══ Provided material ══

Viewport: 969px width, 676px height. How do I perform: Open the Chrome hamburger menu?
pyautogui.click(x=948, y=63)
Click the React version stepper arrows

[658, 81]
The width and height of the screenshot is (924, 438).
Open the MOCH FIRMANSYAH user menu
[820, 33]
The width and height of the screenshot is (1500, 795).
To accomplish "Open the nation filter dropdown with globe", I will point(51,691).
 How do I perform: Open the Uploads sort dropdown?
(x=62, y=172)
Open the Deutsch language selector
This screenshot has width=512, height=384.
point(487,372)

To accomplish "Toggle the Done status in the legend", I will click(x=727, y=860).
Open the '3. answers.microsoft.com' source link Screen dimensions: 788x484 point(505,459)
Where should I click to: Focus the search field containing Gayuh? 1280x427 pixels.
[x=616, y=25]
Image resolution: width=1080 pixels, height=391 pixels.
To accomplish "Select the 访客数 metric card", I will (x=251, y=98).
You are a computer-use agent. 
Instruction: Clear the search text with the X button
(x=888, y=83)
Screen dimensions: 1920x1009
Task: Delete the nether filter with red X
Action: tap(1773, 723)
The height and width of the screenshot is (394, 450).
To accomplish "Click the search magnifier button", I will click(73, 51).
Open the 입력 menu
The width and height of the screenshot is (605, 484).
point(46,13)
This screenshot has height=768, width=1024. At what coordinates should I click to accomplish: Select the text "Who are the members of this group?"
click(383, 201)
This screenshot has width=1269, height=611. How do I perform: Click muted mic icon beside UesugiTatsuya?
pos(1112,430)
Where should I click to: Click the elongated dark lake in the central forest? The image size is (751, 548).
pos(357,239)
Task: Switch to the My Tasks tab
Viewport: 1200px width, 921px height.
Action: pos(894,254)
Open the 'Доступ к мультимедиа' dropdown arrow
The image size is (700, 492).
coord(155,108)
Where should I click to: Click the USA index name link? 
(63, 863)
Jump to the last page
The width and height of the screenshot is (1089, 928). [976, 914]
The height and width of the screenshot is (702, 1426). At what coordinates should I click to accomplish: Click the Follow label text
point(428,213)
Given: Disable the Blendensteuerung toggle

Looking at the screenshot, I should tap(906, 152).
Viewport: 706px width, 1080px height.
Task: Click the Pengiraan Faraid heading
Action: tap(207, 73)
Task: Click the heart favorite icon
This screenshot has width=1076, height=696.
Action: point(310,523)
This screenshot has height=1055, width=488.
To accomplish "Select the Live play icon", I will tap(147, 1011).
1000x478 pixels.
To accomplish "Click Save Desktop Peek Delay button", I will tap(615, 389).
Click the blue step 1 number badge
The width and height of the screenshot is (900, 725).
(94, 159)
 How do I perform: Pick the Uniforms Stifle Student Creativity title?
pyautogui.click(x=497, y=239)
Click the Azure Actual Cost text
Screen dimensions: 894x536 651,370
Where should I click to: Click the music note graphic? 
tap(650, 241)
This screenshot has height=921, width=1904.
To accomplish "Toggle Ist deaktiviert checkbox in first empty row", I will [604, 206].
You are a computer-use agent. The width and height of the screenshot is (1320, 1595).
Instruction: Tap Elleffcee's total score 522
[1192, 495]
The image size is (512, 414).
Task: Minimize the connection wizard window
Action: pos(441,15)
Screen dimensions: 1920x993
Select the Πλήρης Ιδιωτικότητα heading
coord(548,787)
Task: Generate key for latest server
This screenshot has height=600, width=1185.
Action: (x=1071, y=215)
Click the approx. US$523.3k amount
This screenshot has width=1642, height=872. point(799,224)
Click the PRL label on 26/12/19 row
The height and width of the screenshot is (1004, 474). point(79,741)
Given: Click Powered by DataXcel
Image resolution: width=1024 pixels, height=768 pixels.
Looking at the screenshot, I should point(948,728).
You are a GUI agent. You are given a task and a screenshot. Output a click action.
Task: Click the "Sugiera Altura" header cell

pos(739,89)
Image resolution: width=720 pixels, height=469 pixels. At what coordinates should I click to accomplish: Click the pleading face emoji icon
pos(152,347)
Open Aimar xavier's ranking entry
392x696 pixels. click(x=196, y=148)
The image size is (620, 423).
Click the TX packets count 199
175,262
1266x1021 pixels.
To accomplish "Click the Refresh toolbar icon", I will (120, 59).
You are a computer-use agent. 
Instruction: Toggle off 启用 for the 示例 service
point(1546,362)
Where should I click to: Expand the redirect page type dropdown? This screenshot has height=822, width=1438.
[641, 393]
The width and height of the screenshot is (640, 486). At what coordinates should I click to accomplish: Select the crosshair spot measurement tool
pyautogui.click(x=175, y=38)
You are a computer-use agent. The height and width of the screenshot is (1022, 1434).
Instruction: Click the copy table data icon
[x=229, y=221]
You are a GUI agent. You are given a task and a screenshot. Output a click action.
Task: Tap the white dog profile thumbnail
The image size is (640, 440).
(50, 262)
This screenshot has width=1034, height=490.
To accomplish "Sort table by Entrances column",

═══

● Exercise details: Each entry should be retyped exactly as given.

● Reply to the task:
Viewport: 969px width, 676px height. How do I perform: Open the Chrome hamburger menu?
pyautogui.click(x=948, y=63)
Click the React version stepper arrows

[658, 81]
The width and height of the screenshot is (924, 438).
Open the MOCH FIRMANSYAH user menu
[820, 33]
The width and height of the screenshot is (1500, 795).
To accomplish "Open the nation filter dropdown with globe", I will point(51,691).
 How do I perform: Open the Uploads sort dropdown?
(x=62, y=172)
Open the Deutsch language selector
This screenshot has width=512, height=384.
point(487,372)

To accomplish "Toggle the Done status in the legend", I will click(x=727, y=860).
Open the '3. answers.microsoft.com' source link Screen dimensions: 788x484 point(505,459)
Where should I click to: Focus the search field containing Gayuh? 1280x427 pixels.
[x=616, y=25]
Image resolution: width=1080 pixels, height=391 pixels.
To accomplish "Select the 访客数 metric card", I will (x=251, y=98).
You are a computer-use agent. 
Instruction: Clear the search text with the X button
(x=888, y=83)
Screen dimensions: 1920x1009
Task: Delete the nether filter with red X
Action: tap(1773, 723)
The height and width of the screenshot is (394, 450).
To accomplish "Click the search magnifier button", I will click(73, 51).
Open the 입력 menu
The width and height of the screenshot is (605, 484).
point(46,13)
This screenshot has height=768, width=1024. At what coordinates should I click to accomplish: Select the text "Who are the members of this group?"
click(383, 201)
This screenshot has width=1269, height=611. How do I perform: Click muted mic icon beside UesugiTatsuya?
pos(1112,430)
Where should I click to: Click the elongated dark lake in the central forest? The image size is (751, 548).
pos(357,239)
Task: Switch to the My Tasks tab
Viewport: 1200px width, 921px height.
Action: pos(894,254)
Open the 'Доступ к мультимедиа' dropdown arrow
The image size is (700, 492).
coord(155,108)
Where should I click to: Click the USA index name link? 
(63, 863)
Jump to the last page
The width and height of the screenshot is (1089, 928). [976, 914]
The height and width of the screenshot is (702, 1426). At what coordinates should I click to accomplish: Click the Follow label text
point(428,213)
Given: Disable the Blendensteuerung toggle

Looking at the screenshot, I should tap(906, 152).
Viewport: 706px width, 1080px height.
Task: Click the Pengiraan Faraid heading
Action: tap(207, 73)
Task: Click the heart favorite icon
This screenshot has width=1076, height=696.
Action: point(310,523)
This screenshot has height=1055, width=488.
To accomplish "Select the Live play icon", I will tap(147, 1011).
1000x478 pixels.
To accomplish "Click Save Desktop Peek Delay button", I will tap(615, 389).
Click the blue step 1 number badge
The width and height of the screenshot is (900, 725).
(94, 159)
 How do I perform: Pick the Uniforms Stifle Student Creativity title?
pyautogui.click(x=497, y=239)
Click the Azure Actual Cost text
Screen dimensions: 894x536 651,370
Where should I click to: Click the music note graphic? 
tap(650, 241)
This screenshot has height=921, width=1904.
To accomplish "Toggle Ist deaktiviert checkbox in first empty row", I will [604, 206].
You are a computer-use agent. The width and height of the screenshot is (1320, 1595).
Instruction: Tap Elleffcee's total score 522
[1192, 495]
The image size is (512, 414).
Task: Minimize the connection wizard window
Action: pos(441,15)
Screen dimensions: 1920x993
Select the Πλήρης Ιδιωτικότητα heading
coord(548,787)
Task: Generate key for latest server
This screenshot has height=600, width=1185.
Action: (x=1071, y=215)
Click the approx. US$523.3k amount
This screenshot has width=1642, height=872. point(799,224)
Click the PRL label on 26/12/19 row
The height and width of the screenshot is (1004, 474). point(79,741)
Given: Click Powered by DataXcel
Image resolution: width=1024 pixels, height=768 pixels.
Looking at the screenshot, I should point(948,728).
You are a GUI agent. You are given a task and a screenshot. Output a click action.
Task: Click the "Sugiera Altura" header cell

pos(739,89)
Image resolution: width=720 pixels, height=469 pixels. At what coordinates should I click to accomplish: Click the pleading face emoji icon
pos(152,347)
Open Aimar xavier's ranking entry
392x696 pixels. click(x=196, y=148)
The image size is (620, 423).
Click the TX packets count 199
175,262
1266x1021 pixels.
To accomplish "Click the Refresh toolbar icon", I will (120, 59).
You are a computer-use agent. 
Instruction: Toggle off 启用 for the 示例 service
point(1546,362)
Where should I click to: Expand the redirect page type dropdown? This screenshot has height=822, width=1438.
[641, 393]
The width and height of the screenshot is (640, 486). At what coordinates should I click to accomplish: Select the crosshair spot measurement tool
pyautogui.click(x=175, y=38)
You are a computer-use agent. The height and width of the screenshot is (1022, 1434).
Instruction: Click the copy table data icon
[x=229, y=221]
You are a GUI agent. You are given a task and a screenshot. Output a click action.
Task: Tap the white dog profile thumbnail
The image size is (640, 440).
(50, 262)
This screenshot has width=1034, height=490.
To accomplish "Sort table by Entrances column",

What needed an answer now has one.